- _GIVEN RECORDS_

※ ※ ※

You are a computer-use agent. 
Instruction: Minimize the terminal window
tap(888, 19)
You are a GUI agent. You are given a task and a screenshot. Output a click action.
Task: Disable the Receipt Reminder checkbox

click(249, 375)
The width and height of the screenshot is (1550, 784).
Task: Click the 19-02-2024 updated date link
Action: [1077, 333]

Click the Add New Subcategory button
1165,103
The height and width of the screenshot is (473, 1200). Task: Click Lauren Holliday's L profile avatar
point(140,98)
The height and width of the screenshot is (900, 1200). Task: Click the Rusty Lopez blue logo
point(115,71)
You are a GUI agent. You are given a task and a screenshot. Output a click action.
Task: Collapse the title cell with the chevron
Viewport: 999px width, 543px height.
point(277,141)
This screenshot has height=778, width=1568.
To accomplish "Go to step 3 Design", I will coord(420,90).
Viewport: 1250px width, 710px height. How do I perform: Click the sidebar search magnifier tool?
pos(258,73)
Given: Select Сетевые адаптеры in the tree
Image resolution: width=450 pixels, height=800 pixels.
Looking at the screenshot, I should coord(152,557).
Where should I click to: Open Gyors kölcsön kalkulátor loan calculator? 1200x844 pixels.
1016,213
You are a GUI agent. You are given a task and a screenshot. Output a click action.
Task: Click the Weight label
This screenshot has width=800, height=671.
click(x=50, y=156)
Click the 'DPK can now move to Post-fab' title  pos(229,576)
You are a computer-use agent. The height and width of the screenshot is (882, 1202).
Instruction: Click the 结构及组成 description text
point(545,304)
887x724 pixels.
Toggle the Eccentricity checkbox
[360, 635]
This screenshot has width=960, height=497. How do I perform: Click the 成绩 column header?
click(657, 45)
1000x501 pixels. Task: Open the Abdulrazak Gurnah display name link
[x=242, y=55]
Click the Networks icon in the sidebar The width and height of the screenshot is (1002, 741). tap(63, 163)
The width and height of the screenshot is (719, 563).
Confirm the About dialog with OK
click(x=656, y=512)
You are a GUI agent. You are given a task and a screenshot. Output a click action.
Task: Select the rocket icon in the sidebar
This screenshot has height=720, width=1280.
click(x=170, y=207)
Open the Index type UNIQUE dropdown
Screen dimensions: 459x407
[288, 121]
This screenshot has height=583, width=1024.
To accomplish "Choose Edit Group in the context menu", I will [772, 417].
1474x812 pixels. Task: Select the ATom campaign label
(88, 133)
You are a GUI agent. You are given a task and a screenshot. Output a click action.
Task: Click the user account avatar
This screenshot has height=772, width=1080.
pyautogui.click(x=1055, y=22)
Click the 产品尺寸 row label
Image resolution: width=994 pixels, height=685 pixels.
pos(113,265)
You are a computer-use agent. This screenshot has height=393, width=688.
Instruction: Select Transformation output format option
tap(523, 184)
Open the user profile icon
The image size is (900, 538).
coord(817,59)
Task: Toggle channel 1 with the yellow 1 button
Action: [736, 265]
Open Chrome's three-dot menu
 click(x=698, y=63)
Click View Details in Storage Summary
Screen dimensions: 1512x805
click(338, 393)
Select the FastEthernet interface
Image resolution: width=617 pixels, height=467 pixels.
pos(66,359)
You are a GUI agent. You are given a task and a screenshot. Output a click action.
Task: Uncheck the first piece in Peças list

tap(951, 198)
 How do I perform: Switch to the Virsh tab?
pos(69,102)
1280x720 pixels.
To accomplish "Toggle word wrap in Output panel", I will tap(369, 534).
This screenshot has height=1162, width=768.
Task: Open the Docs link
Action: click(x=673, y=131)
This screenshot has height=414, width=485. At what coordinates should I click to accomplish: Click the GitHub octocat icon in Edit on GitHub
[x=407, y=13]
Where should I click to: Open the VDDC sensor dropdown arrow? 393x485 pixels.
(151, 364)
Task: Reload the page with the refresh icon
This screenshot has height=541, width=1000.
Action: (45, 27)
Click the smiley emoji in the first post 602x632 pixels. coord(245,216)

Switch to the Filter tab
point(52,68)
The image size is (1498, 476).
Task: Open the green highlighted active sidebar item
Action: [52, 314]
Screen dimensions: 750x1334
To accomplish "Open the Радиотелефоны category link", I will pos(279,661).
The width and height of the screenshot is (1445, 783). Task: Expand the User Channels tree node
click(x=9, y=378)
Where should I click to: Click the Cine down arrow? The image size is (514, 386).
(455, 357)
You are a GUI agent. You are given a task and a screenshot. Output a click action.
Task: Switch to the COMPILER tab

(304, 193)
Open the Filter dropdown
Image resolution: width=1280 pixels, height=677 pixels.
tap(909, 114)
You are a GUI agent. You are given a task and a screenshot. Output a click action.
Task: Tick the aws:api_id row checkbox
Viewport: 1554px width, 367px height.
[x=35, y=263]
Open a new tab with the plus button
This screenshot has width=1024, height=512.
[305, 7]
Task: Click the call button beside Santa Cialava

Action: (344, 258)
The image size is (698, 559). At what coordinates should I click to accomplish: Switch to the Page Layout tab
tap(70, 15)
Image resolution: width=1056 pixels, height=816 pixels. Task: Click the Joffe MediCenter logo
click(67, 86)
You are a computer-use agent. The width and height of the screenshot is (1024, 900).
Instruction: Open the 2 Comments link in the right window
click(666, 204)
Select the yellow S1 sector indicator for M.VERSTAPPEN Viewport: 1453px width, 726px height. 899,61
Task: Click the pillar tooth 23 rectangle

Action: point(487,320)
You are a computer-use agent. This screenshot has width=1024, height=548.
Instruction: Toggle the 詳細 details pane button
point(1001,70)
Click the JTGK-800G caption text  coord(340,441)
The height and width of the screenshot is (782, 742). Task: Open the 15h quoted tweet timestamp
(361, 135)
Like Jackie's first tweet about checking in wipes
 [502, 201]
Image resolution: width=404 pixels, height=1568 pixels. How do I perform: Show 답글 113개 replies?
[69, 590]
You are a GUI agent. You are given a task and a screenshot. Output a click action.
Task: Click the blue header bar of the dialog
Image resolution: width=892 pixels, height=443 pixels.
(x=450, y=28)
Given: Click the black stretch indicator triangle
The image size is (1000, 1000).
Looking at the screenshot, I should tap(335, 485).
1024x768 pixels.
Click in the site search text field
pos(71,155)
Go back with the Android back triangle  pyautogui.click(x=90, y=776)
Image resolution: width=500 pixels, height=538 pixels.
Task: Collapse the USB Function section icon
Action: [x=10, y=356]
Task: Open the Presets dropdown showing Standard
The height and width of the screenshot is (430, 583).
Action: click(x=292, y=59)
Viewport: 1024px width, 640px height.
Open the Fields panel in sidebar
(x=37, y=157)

※ ※ ※

- _YOUR TASK_
From the listing above, collect every line that mentions the word "title".

- _TASK SOLUTION_
Task: Collapse the title cell with the chevron
Click the 'DPK can now move to Post-fab' title  pos(229,576)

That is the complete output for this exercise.